According to a deep dive into Donald Trump's controversial decision to meddle in military judicial affairs and intervene in the case of Chief Petty Officer Edward Gallagher, who was accused of war crimes, the New York Times states the president is in a power struggle with the Pentagon hierarchy.
According to the report, "The case of the president and a commando accused of war crimes offers a lesson in how Mr. Trump presides over the armed forces three years after taking office. While he boasts of supporting the military, he has come to distrust the generals and admirals who run it. Rather than accept information from his own government, he responds to television reports that grab his interest. Warned against crossing lines, he bulldozes past precedent and norms."
The Times reports that, "The president’s handling of the case has distressed active-duty and retired officers and the civilians who work closely with them. Mr. Trump’s intervention, they said, emboldens war criminals and erodes the order of a professional military."
According to Peter Feaver, a military specialist who served under former President George W. Bush, Trump is sticking his nose in internal Pentagon affairs best left to those who know what they are doing.
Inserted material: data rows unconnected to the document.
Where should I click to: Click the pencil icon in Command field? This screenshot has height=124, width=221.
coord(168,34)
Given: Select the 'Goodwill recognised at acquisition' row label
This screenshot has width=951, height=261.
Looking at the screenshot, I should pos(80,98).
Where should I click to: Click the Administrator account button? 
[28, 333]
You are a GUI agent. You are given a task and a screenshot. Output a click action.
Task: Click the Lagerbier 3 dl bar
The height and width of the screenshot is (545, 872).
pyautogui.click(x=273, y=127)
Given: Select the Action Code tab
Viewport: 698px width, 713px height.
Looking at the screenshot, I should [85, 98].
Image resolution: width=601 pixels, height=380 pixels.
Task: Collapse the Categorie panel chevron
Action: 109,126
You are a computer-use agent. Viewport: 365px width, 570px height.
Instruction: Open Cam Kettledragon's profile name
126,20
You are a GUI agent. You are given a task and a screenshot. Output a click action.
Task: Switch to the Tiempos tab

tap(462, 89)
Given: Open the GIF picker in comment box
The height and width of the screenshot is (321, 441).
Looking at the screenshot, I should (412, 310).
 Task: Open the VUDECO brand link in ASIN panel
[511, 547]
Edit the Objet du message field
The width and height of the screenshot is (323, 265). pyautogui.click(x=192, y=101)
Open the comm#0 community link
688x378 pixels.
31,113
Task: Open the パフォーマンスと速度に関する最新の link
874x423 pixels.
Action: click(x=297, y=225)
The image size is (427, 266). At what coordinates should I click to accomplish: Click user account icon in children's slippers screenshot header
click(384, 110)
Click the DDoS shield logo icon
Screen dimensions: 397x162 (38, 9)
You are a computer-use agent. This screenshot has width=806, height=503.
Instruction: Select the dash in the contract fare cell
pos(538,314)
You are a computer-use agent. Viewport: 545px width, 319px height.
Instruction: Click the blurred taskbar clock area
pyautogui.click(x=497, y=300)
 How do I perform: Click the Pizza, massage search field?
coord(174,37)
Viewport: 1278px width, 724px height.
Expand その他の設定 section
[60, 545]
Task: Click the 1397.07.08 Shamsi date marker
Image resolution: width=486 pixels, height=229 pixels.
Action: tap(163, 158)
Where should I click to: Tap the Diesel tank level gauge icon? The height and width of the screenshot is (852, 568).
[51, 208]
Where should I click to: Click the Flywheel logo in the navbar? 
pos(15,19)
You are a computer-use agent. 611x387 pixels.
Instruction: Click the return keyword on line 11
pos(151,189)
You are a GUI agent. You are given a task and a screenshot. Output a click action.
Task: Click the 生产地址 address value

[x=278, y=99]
“He’s interfering with the chain of command, which is trying to police its own ranks," he explained. "They’re trying to clean up their act and in the middle of it the president parachutes in — and not from information from his own commanders but from news talking heads who are clearly gaming the system.”
The Times notes, "As a result, the president finds himself more removed than ever from a disenchanted military command, adding the armed forces to the institutions under his authority that he has feuded with, along with the intelligence community, law enforcement agencies and diplomatic corps."
Speaking with the Times, Chris Shumake, a former sniper who served with Gallagher, Trump has turned the administration of justice into a national spectacle that is hurting the military.
“It’s blown up bigger than any of us could have ever expected, and turned into a national clown show that put a bad light on the teams,” Mr. Shumakeexplained. “He’s trying to show he has the troops’ backs, but he’s saying he doesn’t trust any of the troops or their leaders to make the right decisions.”